***** RAW DATA
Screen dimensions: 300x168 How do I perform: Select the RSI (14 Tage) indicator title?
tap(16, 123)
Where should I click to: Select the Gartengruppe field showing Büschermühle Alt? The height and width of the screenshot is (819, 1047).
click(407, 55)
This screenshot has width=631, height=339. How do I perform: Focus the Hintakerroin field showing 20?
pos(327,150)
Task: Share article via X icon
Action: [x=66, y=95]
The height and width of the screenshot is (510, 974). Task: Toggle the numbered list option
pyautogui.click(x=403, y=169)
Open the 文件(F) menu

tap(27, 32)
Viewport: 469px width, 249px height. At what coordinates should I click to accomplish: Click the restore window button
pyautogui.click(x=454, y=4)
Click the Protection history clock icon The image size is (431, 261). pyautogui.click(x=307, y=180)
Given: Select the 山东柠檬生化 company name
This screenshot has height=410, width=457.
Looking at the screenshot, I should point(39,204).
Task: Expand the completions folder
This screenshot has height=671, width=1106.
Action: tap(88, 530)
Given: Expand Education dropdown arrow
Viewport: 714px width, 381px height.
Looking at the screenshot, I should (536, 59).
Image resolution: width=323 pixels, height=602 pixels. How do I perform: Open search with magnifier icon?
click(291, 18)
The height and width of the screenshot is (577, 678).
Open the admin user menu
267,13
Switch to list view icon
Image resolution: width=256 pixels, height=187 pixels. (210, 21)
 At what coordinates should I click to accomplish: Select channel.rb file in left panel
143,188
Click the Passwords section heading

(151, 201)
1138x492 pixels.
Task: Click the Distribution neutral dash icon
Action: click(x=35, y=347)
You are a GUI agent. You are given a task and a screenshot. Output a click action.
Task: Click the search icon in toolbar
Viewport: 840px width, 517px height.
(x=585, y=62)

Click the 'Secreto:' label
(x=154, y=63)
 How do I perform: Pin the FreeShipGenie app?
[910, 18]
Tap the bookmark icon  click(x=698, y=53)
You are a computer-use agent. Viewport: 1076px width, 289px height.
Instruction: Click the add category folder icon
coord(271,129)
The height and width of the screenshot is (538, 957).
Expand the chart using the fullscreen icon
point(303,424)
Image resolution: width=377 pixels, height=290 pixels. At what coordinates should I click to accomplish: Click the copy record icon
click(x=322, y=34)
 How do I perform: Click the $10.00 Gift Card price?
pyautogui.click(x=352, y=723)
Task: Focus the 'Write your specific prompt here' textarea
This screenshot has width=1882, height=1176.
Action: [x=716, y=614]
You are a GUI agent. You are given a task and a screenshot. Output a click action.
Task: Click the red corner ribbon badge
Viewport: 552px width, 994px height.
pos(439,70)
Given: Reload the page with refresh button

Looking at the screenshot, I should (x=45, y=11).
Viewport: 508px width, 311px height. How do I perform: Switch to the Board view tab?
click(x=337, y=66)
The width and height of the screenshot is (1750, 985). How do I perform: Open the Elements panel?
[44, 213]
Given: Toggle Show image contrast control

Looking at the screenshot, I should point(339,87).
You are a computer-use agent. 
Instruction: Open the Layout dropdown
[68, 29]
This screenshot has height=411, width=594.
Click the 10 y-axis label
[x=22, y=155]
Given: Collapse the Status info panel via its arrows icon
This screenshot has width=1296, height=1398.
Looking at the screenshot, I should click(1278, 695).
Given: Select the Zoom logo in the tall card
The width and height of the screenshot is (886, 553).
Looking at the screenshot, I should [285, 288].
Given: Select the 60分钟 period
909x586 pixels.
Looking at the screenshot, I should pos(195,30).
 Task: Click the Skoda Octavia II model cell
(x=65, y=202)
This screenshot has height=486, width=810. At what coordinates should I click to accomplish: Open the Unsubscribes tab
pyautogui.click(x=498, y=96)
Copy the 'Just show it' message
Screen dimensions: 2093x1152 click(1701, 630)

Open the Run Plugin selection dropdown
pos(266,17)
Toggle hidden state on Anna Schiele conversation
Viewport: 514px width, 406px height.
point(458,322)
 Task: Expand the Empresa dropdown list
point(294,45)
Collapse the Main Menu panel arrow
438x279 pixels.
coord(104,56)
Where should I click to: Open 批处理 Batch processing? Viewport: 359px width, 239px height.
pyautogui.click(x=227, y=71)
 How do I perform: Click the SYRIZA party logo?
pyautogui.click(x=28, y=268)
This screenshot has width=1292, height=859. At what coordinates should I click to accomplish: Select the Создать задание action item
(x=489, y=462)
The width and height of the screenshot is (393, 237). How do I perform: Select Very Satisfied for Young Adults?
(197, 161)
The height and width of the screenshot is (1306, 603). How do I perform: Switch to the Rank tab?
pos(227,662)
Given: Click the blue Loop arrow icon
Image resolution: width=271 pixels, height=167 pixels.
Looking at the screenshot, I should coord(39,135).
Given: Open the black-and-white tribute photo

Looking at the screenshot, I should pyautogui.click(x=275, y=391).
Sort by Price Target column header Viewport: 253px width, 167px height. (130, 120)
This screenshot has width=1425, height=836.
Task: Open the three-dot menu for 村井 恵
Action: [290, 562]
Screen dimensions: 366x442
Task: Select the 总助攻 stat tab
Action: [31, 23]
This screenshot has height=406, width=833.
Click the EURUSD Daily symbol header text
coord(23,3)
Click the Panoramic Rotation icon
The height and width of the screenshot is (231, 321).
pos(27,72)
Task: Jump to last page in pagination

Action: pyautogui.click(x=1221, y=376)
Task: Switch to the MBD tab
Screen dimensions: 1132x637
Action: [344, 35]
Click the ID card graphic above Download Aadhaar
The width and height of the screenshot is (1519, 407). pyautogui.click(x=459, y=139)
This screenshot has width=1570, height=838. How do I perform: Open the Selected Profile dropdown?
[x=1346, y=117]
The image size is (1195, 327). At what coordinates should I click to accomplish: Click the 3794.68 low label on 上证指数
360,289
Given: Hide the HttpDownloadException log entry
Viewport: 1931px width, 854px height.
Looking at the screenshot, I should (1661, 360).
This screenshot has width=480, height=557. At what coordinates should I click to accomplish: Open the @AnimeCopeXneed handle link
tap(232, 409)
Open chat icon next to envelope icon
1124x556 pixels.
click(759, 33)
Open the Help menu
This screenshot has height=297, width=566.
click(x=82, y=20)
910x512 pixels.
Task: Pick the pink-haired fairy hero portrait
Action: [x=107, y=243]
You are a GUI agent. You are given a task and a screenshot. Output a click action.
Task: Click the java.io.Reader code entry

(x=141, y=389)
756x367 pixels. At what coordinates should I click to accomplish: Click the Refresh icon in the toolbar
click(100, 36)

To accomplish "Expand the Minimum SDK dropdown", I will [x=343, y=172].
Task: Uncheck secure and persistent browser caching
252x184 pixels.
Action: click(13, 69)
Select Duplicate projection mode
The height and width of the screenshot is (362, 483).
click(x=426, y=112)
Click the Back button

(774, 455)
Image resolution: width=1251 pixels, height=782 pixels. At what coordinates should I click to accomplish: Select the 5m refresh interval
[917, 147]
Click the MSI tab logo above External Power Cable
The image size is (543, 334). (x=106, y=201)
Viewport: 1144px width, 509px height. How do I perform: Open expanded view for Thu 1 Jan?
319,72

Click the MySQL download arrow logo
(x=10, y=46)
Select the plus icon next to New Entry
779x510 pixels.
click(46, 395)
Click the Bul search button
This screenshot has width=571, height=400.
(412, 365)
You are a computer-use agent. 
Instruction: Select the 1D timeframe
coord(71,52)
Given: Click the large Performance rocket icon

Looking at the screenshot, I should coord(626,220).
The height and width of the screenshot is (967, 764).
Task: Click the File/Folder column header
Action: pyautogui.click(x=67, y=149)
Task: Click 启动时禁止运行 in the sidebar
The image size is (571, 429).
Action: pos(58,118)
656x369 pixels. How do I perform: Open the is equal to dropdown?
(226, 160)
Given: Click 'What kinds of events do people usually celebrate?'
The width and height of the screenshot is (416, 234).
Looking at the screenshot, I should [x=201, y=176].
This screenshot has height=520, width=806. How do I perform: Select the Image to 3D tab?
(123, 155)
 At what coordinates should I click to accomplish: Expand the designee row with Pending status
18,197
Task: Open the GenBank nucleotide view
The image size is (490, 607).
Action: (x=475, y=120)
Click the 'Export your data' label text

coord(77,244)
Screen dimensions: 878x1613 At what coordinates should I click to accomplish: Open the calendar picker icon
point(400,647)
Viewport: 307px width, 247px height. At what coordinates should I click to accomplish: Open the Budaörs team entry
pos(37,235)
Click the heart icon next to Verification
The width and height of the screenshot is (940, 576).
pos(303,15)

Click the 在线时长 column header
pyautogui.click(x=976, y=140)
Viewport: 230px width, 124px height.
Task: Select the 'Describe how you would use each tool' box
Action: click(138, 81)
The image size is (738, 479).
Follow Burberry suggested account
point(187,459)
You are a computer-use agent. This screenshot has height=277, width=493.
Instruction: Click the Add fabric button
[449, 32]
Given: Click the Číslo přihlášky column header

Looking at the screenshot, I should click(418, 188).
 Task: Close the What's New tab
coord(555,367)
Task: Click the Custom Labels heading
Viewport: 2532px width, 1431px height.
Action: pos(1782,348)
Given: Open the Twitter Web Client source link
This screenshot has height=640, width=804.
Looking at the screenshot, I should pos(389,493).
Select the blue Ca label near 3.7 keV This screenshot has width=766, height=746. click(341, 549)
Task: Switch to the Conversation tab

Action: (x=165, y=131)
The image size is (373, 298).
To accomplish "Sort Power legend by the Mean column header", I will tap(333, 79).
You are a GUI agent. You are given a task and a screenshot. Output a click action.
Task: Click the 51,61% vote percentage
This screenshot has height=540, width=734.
**********
### YOUR INSTRUCTIONS:
Could you put the lines above into a Markdown table with the columns Row and Line, starting with the line containing "Viewport: 307px width, 247px" and going on through the line containing "Action: (x=165, y=131)", both included and blank lines left out?

### ANSWER TO THE EXERCISE:
| Row | Line |
|---|---|
| 1 | Viewport: 307px width, 247px height. At what coordinates should I click to accomplish: Open the Budaörs team entry |
| 2 | pos(37,235) |
| 3 | Click the heart icon next to Verification |
| 4 | The width and height of the screenshot is (940, 576). |
| 5 | pos(303,15) |
| 6 | Click the 在线时长 column header |
| 7 | pyautogui.click(x=976, y=140) |
| 8 | Viewport: 230px width, 124px height. |
| 9 | Task: Select the 'Describe how you would use each tool' box |
| 10 | Action: click(138, 81) |
| 11 | The image size is (738, 479). |
| 12 | Follow Burberry suggested account |
| 13 | point(187,459) |
| 14 | You are a computer-use agent. This screenshot has height=277, width=493. |
| 15 | Instruction: Click the Add fabric button |
| 16 | [449, 32] |
| 17 | Given: Click the Číslo přihlášky column header |
| 18 | Looking at the screenshot, I should click(418, 188). |
| 19 |  Task: Close the What's New tab |
| 20 | coord(555,367) |
| 21 | Task: Click the Custom Labels heading |
| 22 | Viewport: 2532px width, 1431px height. |
| 23 | Action: pos(1782,348) |
| 24 | Given: Open the Twitter Web Client source link |
| 25 | This screenshot has height=640, width=804. |
| 26 | Looking at the screenshot, I should pos(389,493). |
| 27 | Select the blue Ca label near 3.7 keV This screenshot has width=766, height=746. click(341, 549) |
| 28 | Task: Switch to the Conversation tab |
| 29 | Action: (x=165, y=131) |